We used two different techniques to assess adult body condition: relative mass and feather growth rate. To determine an individual's relative mass, controlling for body size, we calculated the residuals from a regression of body mass on tarsus length (Brown, 1996
). Because there was significant variation in body mass between both study sites and sexes (Rathburn and Montgomerie, 2003
), we performed this analysis separately for all adult males and females captured at each site that were the putative parents of broods for which we analyzed offspring sex ratios (see below). We used untransformed mass and tarsus values for this analysis because the residuals from these regressions were more normally distributed (Shapiro-Wilks tests) than residuals from the log-log regressions typically used to calculate residuals as a measure of condition. None of the four mass on tarsus correlations was even close to significant (r = .040.15, p = .350.81, n = 3541), so body mass alone would have been as good a measure of condition for the present study, and gives the same conclusions as we report for residual male mass.

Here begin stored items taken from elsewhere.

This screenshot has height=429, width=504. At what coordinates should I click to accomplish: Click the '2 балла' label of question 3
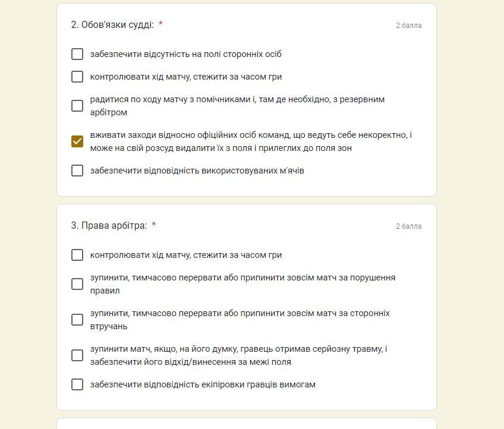tap(408, 226)
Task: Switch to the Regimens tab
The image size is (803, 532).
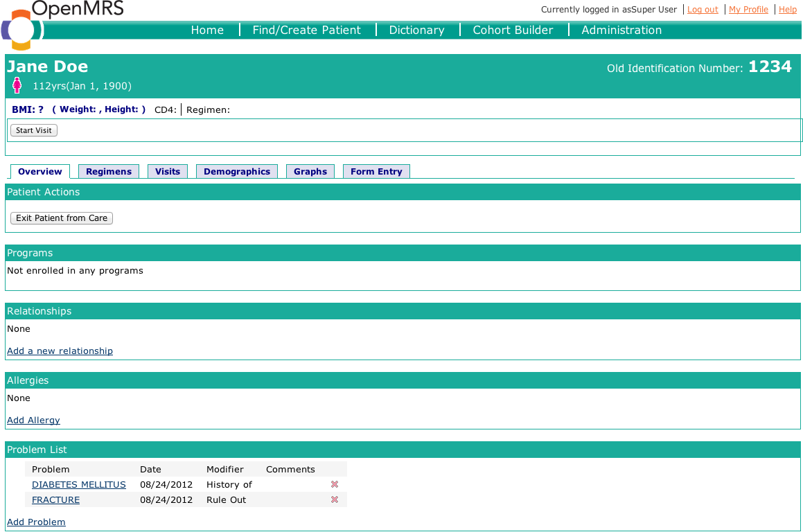Action: 109,172
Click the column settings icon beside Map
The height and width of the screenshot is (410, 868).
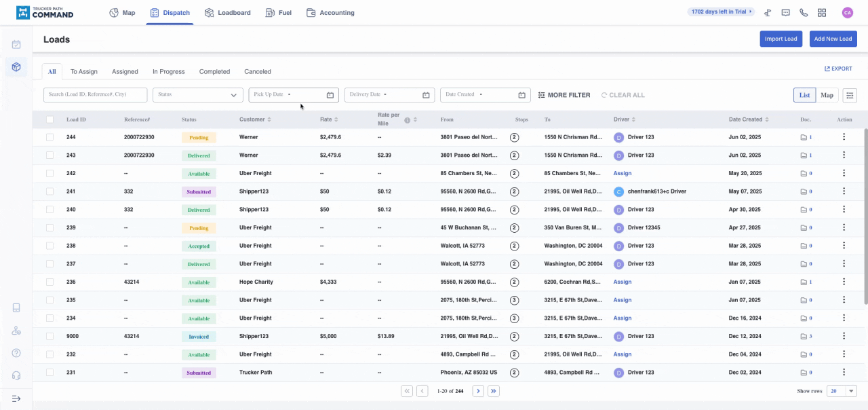point(850,95)
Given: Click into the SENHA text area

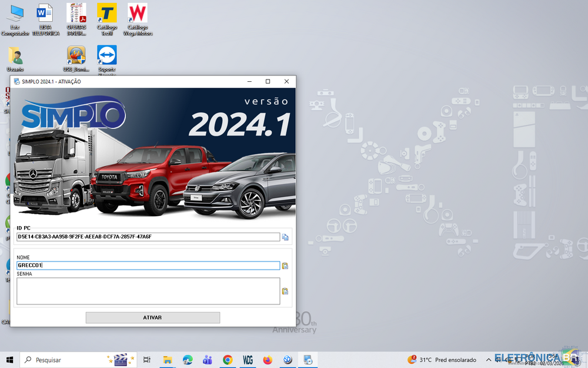Looking at the screenshot, I should coord(148,291).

Feather growth rate provides an index of a bird's nutritional condition during molt (Grubb, 1989
). To determine this, we measured the distance spanned by up to 10 growth bars (i.e., 10 d of feather growth) on the fifth rectrix of each bird, following techniques described by Grubb (1989)

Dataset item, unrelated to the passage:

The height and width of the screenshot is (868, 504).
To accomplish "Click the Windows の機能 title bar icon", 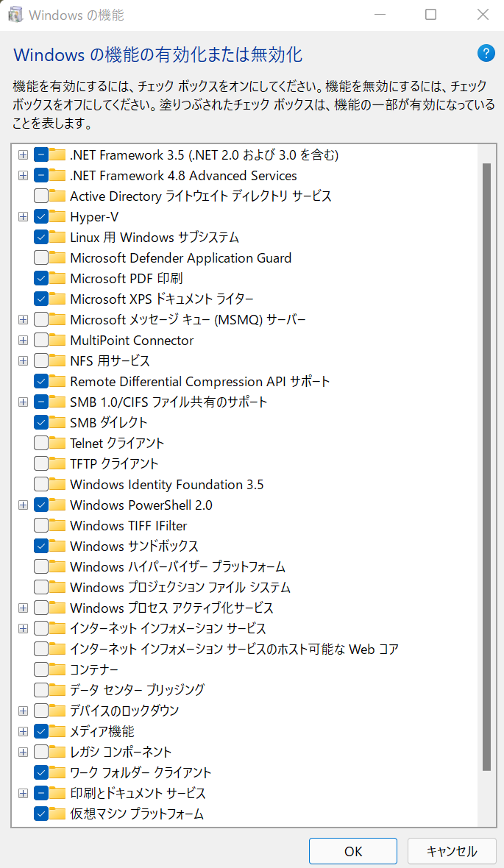I will 15,14.
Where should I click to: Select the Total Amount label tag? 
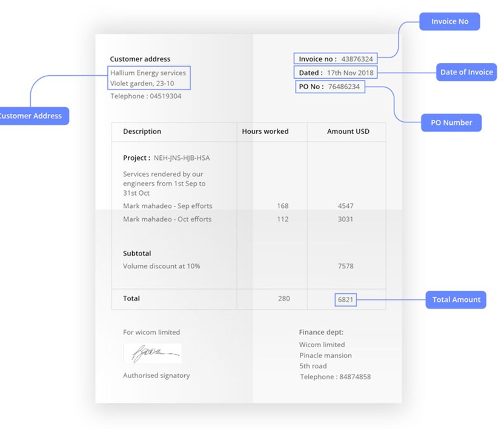click(456, 299)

and Hill and Montgomerie (1994)
, and calculated an average daily feather growth rate. In white-winged fairy-wrens, adults molt only once each year, in the austral autumn immediately after breeding (Rowley and Russell, 1997
). Thus, feather growth rates are an index of condition long before the breeding season during which they were measured.
Sex determination
We determined the sex of 286 nestlings from 102 broods by using molecular techniques. To do this, we took a small blood sample from each nestling at 6 or more days of age. Then, DNA was extracted from these blood samples by using salt extraction (Hillis et al., 1996
) and amplified under standard polymerase chain reaction (PCR) conditions (Ta = 50°C) with P8/P2 primers that amplify the sex-specific CHD gene (Griffiths et al., 1998
). PCR products were separated by electrophoresis on an agarose gel, stained with ethidium bromide, and photographed under ultraviolet light. DNA from adults of known sex were run on each gel to ensure that we could accurately distinguish between the sexes.
Data analysis
We analyzed only the broods of females that were mated to nuptial-plumaged (n = 33) and brown-plumaged (n = 46) males, thus excluding broods of seven females mated to males in mottled plumage. Males in mottled plumage are probably intermediate in age and status between nuptial- and brown-plumaged males (Rowley and Russell, 1997
) but were too few to analyze separately. Including these females in the analyses as if they were mated to either brown- or nuptial-plumaged males does not affect our conclusions.

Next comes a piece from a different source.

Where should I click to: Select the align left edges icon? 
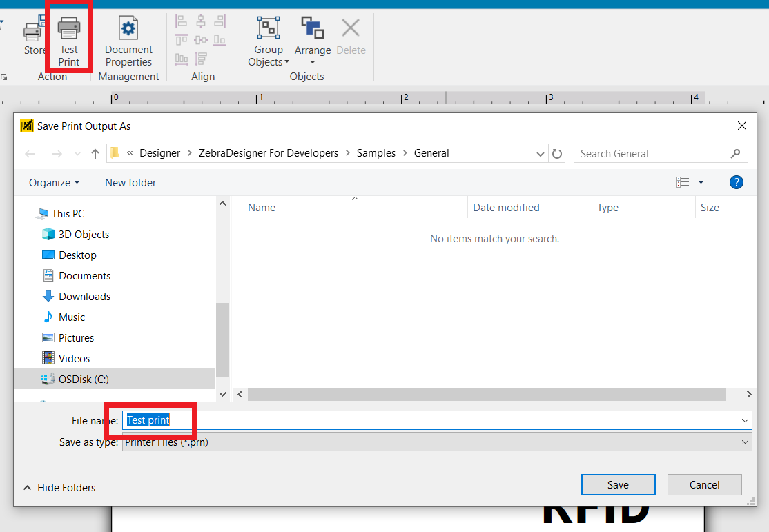tap(181, 21)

To focus on sex ratios at egg laying, we did not include three broods in which one egg or nestling disappeared before blood sampling, possibly owing to predation. There were no other instances of nestling mortality, so sex ratio variation could not be attributed to differential mortality through biased investment in parental care. We did include data from five broods in which we were unable to sex one of the nestlings. To ensure that these missing data did not bias offspring sex ratios toward males, all analyses were repeated with all unsexed birds included as females, the nonhelping sex, but our conclusions were not affected.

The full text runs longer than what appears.